Porém, se de um lado ouve essa repressão, do outro ouve resistência. Essa resistência se deu
de inúmeras formas diferentes, em especia através de l manifestações culturais, tais como o
candomblé, a capoeira e o samba.

“Sem samba não dá”: o samba enquanto resistência

" o samba é o pai do prazer, o samba é filho da dor" - Desde que o samba é samba ( Caetano Veloso e
Gilberto Gil)
"O morro foi feito de samba, samba pra gente sambar" Não deixa o samba morrer ( Alcione)

O samba surge no contexto periférico do Rio de Janeiro e logo recebe uma grande adesão
popular, em especial das pessoas negras. Logo, como dito anteriormente o samba começa a ser
visado pelas autoridades da época. Dá-se início então um processo de resistência e luta que ao
defender esse estilo musical, defendia de forma mais ampla a cultura e a vida das pessoas
negras( DE ARAÚJO TEIXEIRA, 2018).
Nesse sentido podemos observar que várias músicas do período já tratam de temáticas como
resistência e a identidade desse grupo, músicos como Noel Rosa em sua música “Não tem
tradução” enaltece a cultura do samba colocando até acima das culturas ditas civilizadas, as
culturas europeias(DE ARAÚJO TEIXEIRA, 2018 , pág 312).
Outros músicos reforçam e celebram a figura do malandro como uma forma de afirmação
social. Nesse processo eles celebram também os locais de origem dos músicos e do samba, os
morros do Rio (DE ARAÚJO TEIXEIRA, 2018 , pág 312).
Como exemplo dessa exaltação da figura do malandro temos a música “Lenço no pescoço” de
Wilson Batista (DE ARAÚJO TEIXEIRA, 2018, pág 313). Há dessa forma um processo de
apropriação e de ressignificação por parte da periferia daquela política de etiquetamento.
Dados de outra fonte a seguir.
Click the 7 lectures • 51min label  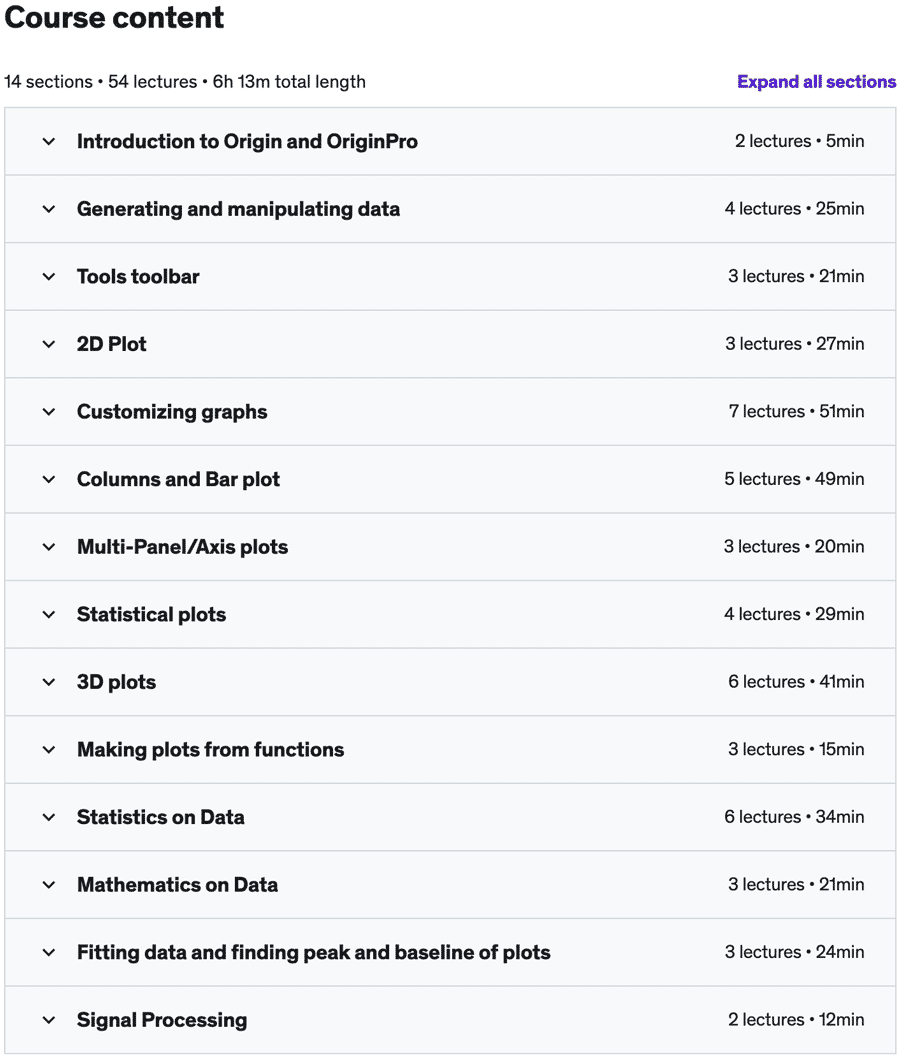point(796,412)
É
feito uma positivação desses termos, fazendo com que se tornem motivo de orgulho e
identificação.
Um outro elemento interessante do samba da época, e até do atual,diz respeito ao uso de gírias
e expressões. Essa prática além de ir ao encontro da linguagem e vivência dessa população,
também é uma forma de excluir do samba as grandes elites que sempre os excluíram da
sociedade, dado que essas elites não tinham familiaridade com as expressões do cotidiano das
periferias(DE ARAÚJO TEIXEIRA, 2018 , pág 316).
Esse uso das expressões também era muito interessante para se passar mensagens que somente
as pessoas daquele contexto conseguiriam entender, ou seja, era possível se comunicar, criticar
de forma que as elites não compreendessem totalmente( DE ARAÚJO TEIXEIRA, 2018, pág
316).
Para retomar a letra do início dessa seção “ o samba é o pai do prazer, o samba é filho da dor”,
ela resume bem o que vem sendo discutido nesse artigo dado a dualidade dessa história, uma
história de luta de resistência, mas também uma história do prazer, da diversão que esse povo
necessitava.
“A música é uma denúncia das condições em que vivem as pessoas dos morros e as situações
que elas enfrentam diariamente”(DE ARAÚJO TEIXEIRA, 2018 , pág 316), ou seja, o samba
é resistência.

Referências

DE ARAÚJO TEIXEIRA, Ricardo Augusto. RÓTULOS NO SAMBA: CRIME E


ETIQUETAMENTO NA CULTURA POP CARIOCA DO SÉCULO XX. Revista Em Tempo,
v. 17, n. 01, p. 296-319, 2018.

FERREIRA, Marieta de Moraes; PINTO, Surama Conde Sá. Estado e oligarquias na Primeira
República: um balanço das principais tendências historiográficas. Tempo [online]. 2017, v. 23,
n. 3, pp. 422-442.
SERAFIM, Jhonata Goulart; DE AZEREDO, Jeferson Luiz. A (des) criminalização da cultura
negra nos Códigos de 1890 e 1940. Revista Amicus Curiae, v. 6, p. 1-17, 2009.

SILVA, Karla Leal Luz de Souza. A atuação da justiça e dos políticos contra a prática da
vadiagem: as colônias correcionais agrícolas em Minas Gerais (1890-1940). 2006.